# Passage
Ship it on ARM64! Or is it AARCH64?

by
Jure Bajic
Ship it on ARM64! Or is it AARCH64?

In Memgraph, we were always building packages for x86_64 architecture, but when Apple’s M1 chip became prevalent in the new laptops we had to adapt. The article on how we adapted to build our Debian packages for ARM64, the architecture of the M1 chips, would probably not be a hit, so let’s discuss how we accomplished supporting Docker images on different architectures.

It is important to mention that we are currently building two separate DEB packages - one for x86_64 and the other for the ARM64 architecture.

How to build multi-architecture Docker images?

Before we start with the heavy lifting, please stay calm and trust me it’s not as hard as all the fancy words make it out to be!

I’ve already mentioned Docker, right? Well, you definitely need to have it installed to be able to build Docker images. Everything I’ll be describing was done on Ubuntu 20.04 so if you are using some other distribution you might have to adapt a bit. Make sure your Docker version is at least 19.03. or greater.

First, enable the Docker CLI extension buildx that will allow you to build images for multiple architectures. You can do that by following these steps:

  1. Download the latest binary from their GitHub repository.
  2. Move the downloaded binary (mine is buildx-v0.8.2.linux-amd64 ) into the path
~/.docker/cli-plugins like this:
mkdir -p ~/.docker/cli-plugins
mv buildx-v0.8.2.linux-amd64  ~/.docker/cli-plugins/

Note: Make sure the binary name is docker-buildx, you can rename it or link the one you downloaded to the docker-buildx in the same directory by running:

ln -s ~/.docker/cli-plugins/buildx-v0.8.2.linux-amd64 ~/.docker/cli-plugins/docker-buildx
  1. Change the files permission, so it can be executable, by running:
chmod 755 ~/.docker/cli-plugins/docker-buildx
  1. Now install the plugin by running:
~/.docker/cli-plugins/docker-buildx install

Voila, buildx plugin is successfully installed. To check which architectures are now supported, run:

docker buildx inspect

And the output should look something like this:

Name:   default
Driver: docker

Nodes:
Name:      default
Endpoint:  default
Status:    running
Platforms: linux/amd64, linux/386

But wait, these are only two architectures! Well, I did promise multi-architecture, just not a bunch of them. Just kidding - what you need to do now is to install a builder instance that will be used by buildx to produce images for multiple architectures.

The builder instance that I’ve used is from tonistiigi/binfmt repository, and to install it, just run the command mentioned in the README docs:

docker run --privileged --rm tonistiigi/binfmt --install all

And if you run the command docker buildx inspect now, the output should look like this:

Name:   default
Driver: docker

Nodes:
Name:      default
Endpoint:  default
Status:    running
Platforms: linux/amd64, linux/386, linux/arm64, linux/riscv64, linux/ppc64le, linux/s390x, linux/arm/v7, linux/arm/v6

And here they are - the two architectures we are interested in - linux/amd64 and linux/arm64. Buildx automatically recognizes the builder image we have and can use it to build a Docker image. We also need to instantiate this builder instance with the following command:

docker buildx create --name super_builder --use

And to test out our new builder, let’s build Memgraph for both architectures using this Dockerfile (you can see the same Dockerfile in our repository):

FROM debian:bullseye

ARG BINARY_NAME
ARG EXTENSION
ARG TARGETARCH

RUN apt-get update && apt-get install -y \
  openssl libcurl4 libssl1.1 libseccomp2 python3 libpython3.9 python3-pip \
  --no-install-recommends \
  && rm -rf /var/lib/apt/lists/* /tmp/* /var/tmp/*

RUN pip3 install networkx==2.4 numpy==1.21.4 scipy==1.7.3

COPY "${BINARY_NAME}${TARGETARCH}.${EXTENSION}" /

# Install memgraph package
RUN dpkg -i "${BINARY_NAME}${TARGETARCH}.deb"

# Provided information

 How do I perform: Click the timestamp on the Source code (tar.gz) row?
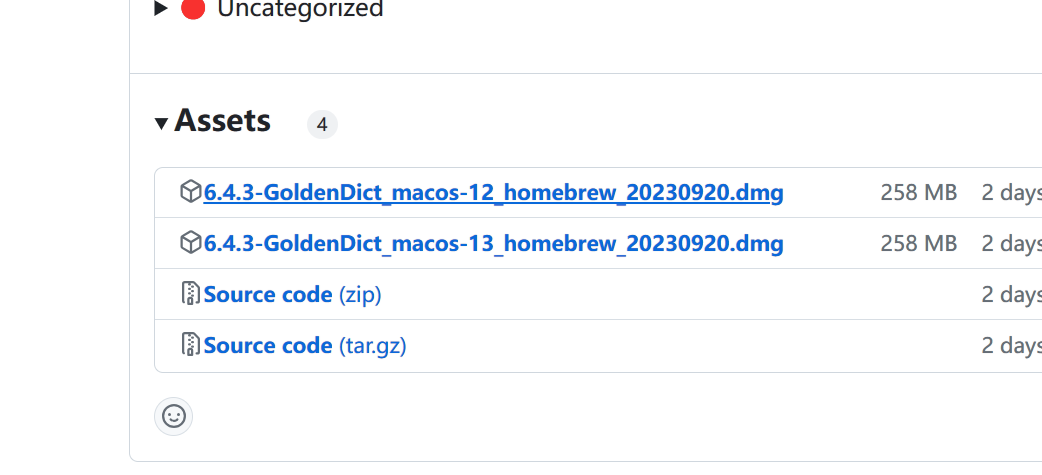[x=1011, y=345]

...

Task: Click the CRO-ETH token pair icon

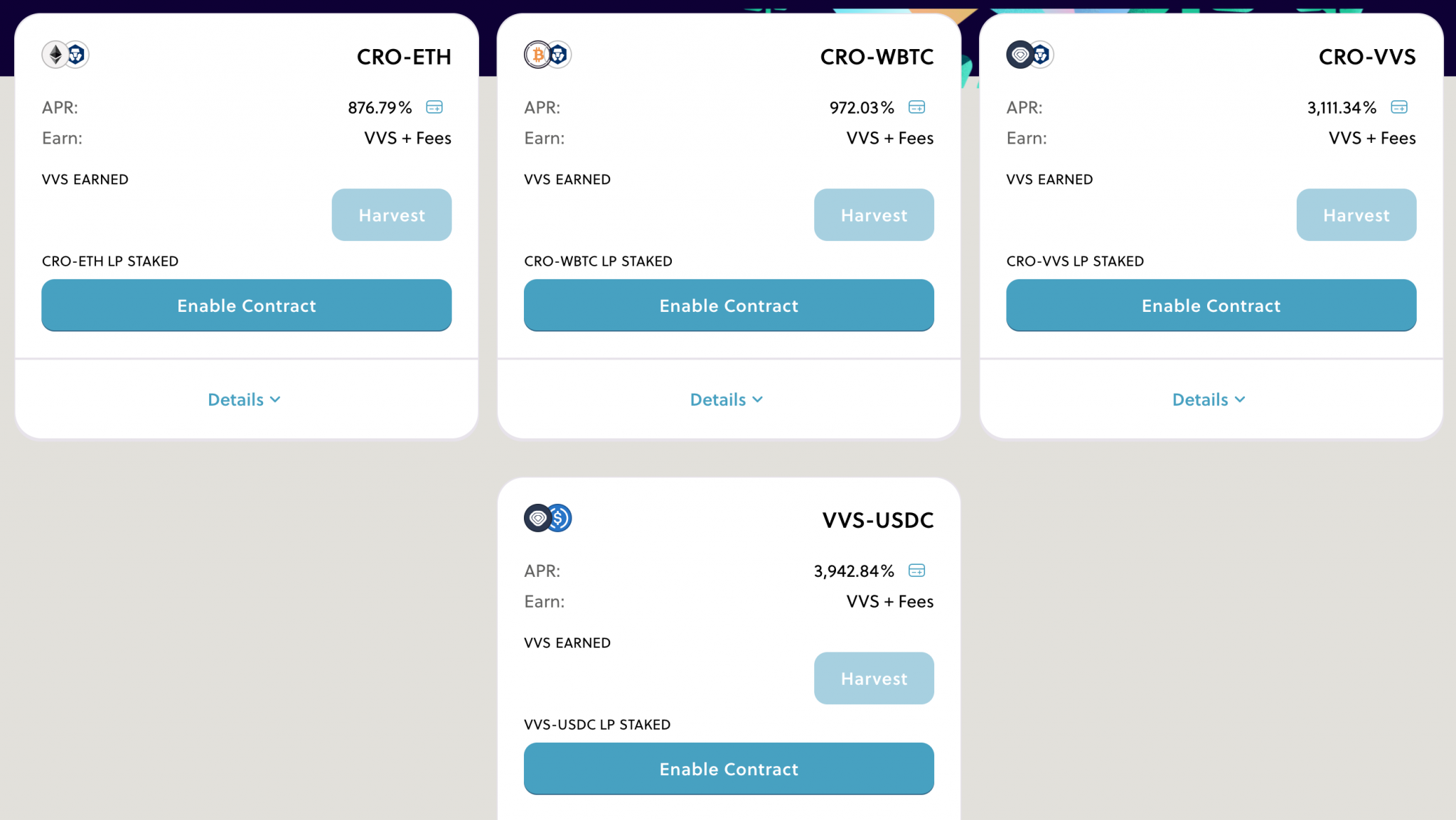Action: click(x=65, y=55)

# Goal
In the Docker guide, list every platform shown in the `docker buildx inspect` output after the tonistiigi/binfmt builder is installed. You won't need the lines here.

# Solution to this problem
linux/amd64, linux/386, linux/arm64, linux/riscv64, linux/ppc64le, linux/s390x, linux/arm/v7, linux/arm/v6